Get to know the person inside out. Study their tendencies, their quirks, their deepest desires, and their worst fears. Always be accepting and open-minded. Knowledge is power. The better you know this person, the less you'll feel the need to control them. Moreover, he or she will sense this and feel like you're the only person who truly knows them and thus, the only person they can be their uninhibited selves around. To a free spirit, this is the jackpot.
Give them the benefit of the doubt. A person who values his or her independence will truly test your ability to trust. You need to determine early on whether or not you trust this person, and then trust them completely. Sure, you might get burned, but you also might capture the heart of a person that no one else could touch.
Get in touch with your own free spirit. Don't sit at home, wondering what he or she is doing, or when they're going to call. Get in your car and take a road trip. Visit an old friend. Watch a new movie. Taste a different kind of food. Your free spirit will respect you for it, and feel a sense of kinship with you when you both get home and recount your adventures.
Appreciate their free-spiritedness. The number one condition that all free spirits demand of their relationships is acceptance. If you don't accept the free spirit, the free spirited person takes that as an assault on his/her freedom. If you accept them exactly as they are and place no expectations/conditions on them, then they can trust you. And only in trust can a relationship develop. Just remember that independence is something to be appreciated, not just tolerated, you'll be giving a free spirit exactly the kind of nourishment that it needs.

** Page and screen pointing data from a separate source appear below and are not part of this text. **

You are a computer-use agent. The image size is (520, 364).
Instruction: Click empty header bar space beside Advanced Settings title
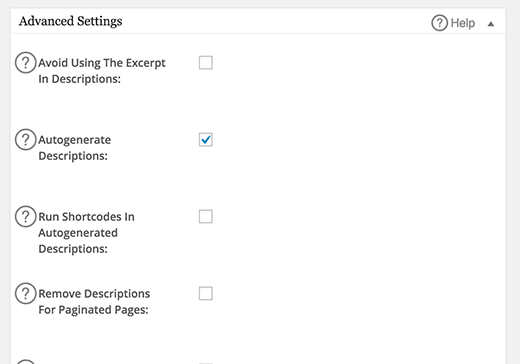[277, 21]
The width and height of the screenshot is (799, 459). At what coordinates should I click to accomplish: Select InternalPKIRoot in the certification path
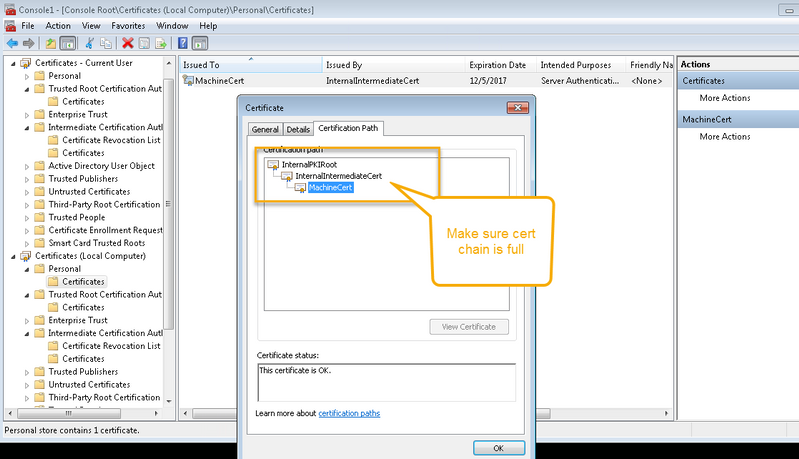pos(308,163)
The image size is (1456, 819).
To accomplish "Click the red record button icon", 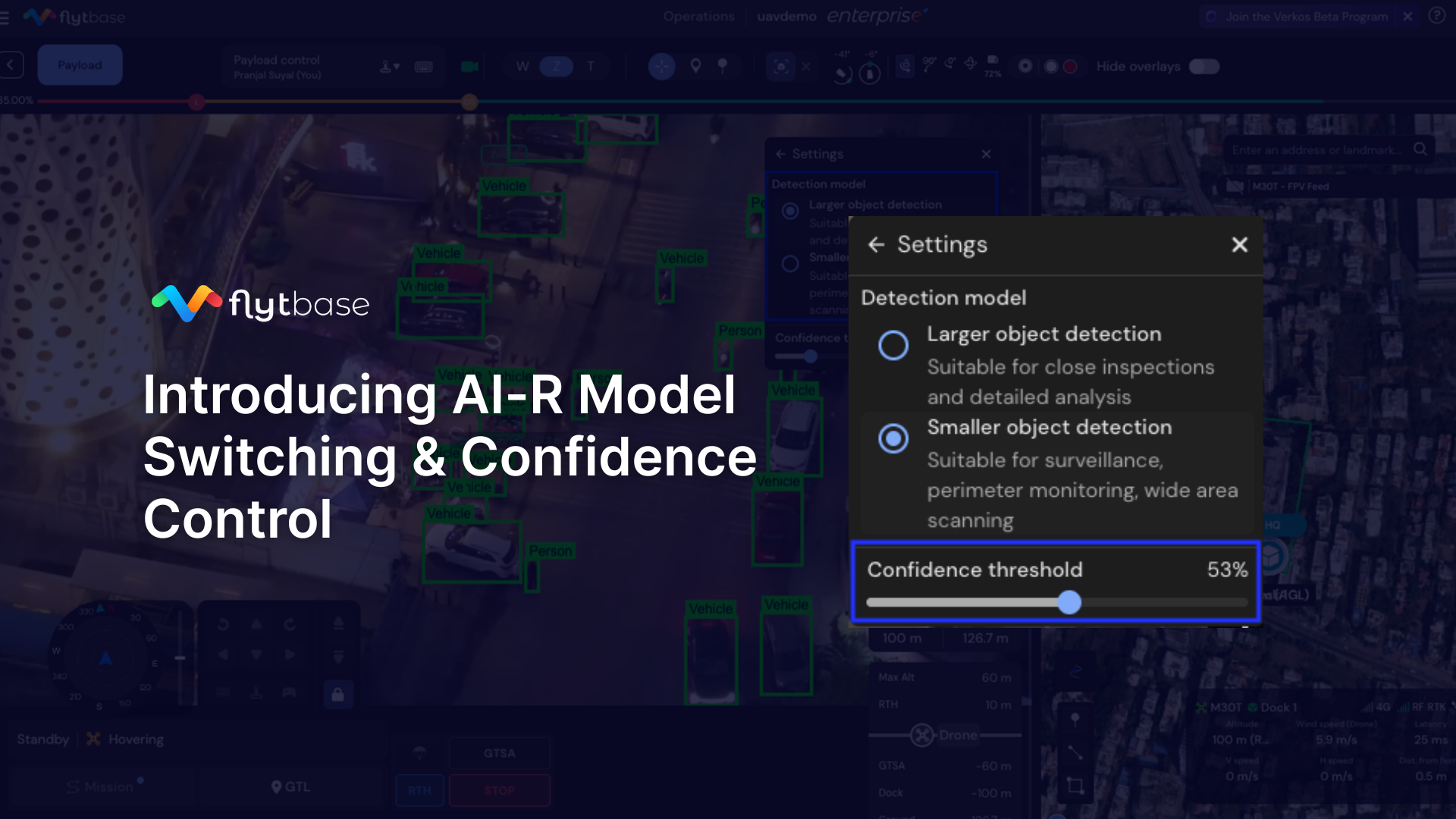I will point(1070,67).
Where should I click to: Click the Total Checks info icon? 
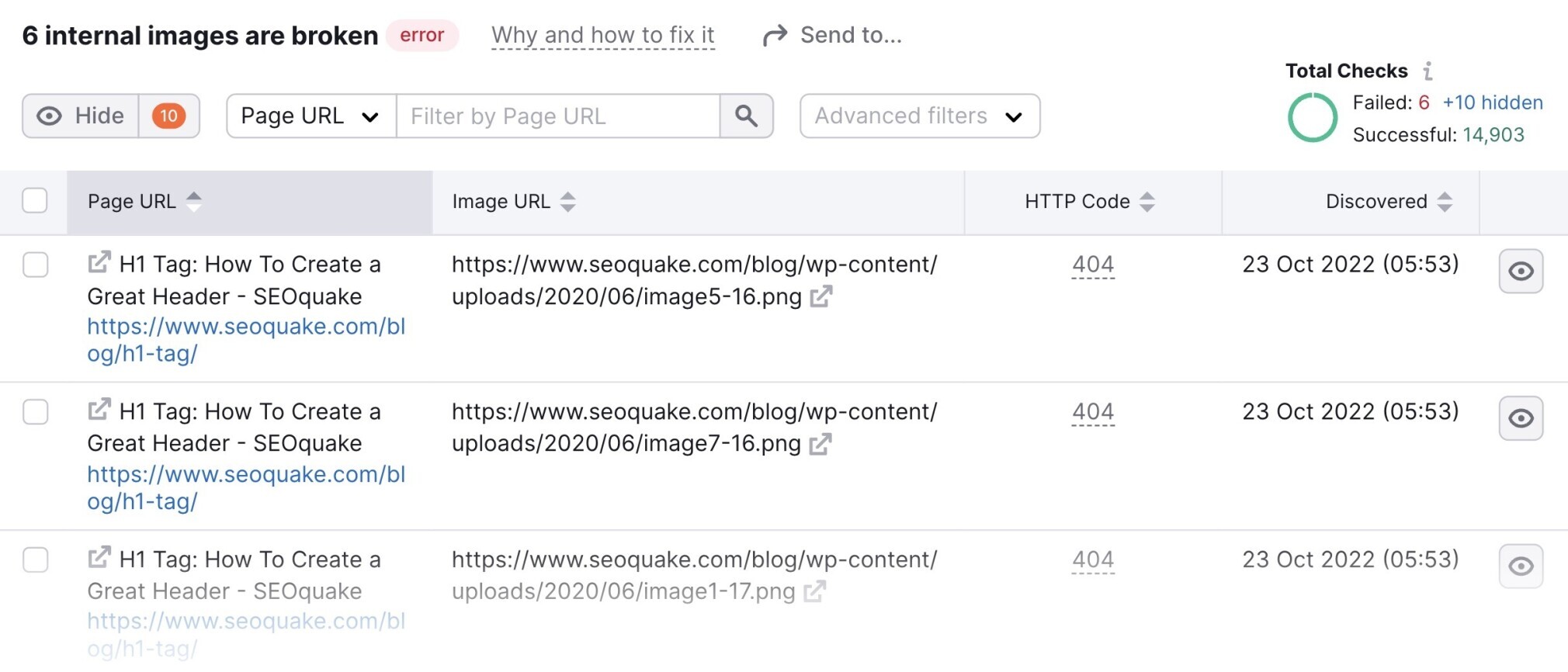pos(1428,71)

- Free spirits don't like the idea of being judged. Once you start judging them, they feel it's a personal attack and will back off and may even vanish so be careful with your words and actions. But once you meet him/her on the same level (learn to accept them) they can become the most extraordinary individual you ever met.
- Don't try to change him or her. This is a classic mistake, in any kind of relationship, but especially when you're dealing with a rugged individual.
- Give them time to themselves and to their projects. Independent individuals tend to have a burning need to progress alone - sometimes you have to let them go down a path by themselves and just let them know you'll be there for them when they get to the end.
- Just because you're inviting a free spirit into your life doesn't mean you need to do dangerous things like practice unsafe sex, do drugs, ride a motorcycle in inclement weather, etc. Not every free spirit is trustworthy (although some are), and some just simply cannot be tamed.
- You can never trully "tame" a free spirit. What you want to do is have the free spirit close to you. Think of it as changing your location (bringing yourself out into the wild) rather than theirs (bringing them indoors).
- If all else fails, try to enjoy the free spirit from afar. Support their activities, and communicate that you appreciate their decisions. Sometimes it is hard to be a free spirit (not everyone accepts them as they are and sensitivity can often be an issue if you don't stay open to their beliefs), and occasionally some encouragement feels good, even if they are incredibly independent.
- A free spirit usually shows their love for their partner in "unique" ways. Pay attention and be aware of their showing love. An example would be like: normally he/she is doing their hobby on Saturday at 3pm,but this Saturday at 3pm they're sitting in the living room next to you watching T.V. while you do what you normally do. They may not cuddle you or tell you anything, but their presence next you to is one of the ways they show their affection.So, please first think about any "oddity" of theirs as a sign of love and don't accuse them of their lack of showing their devotion to you.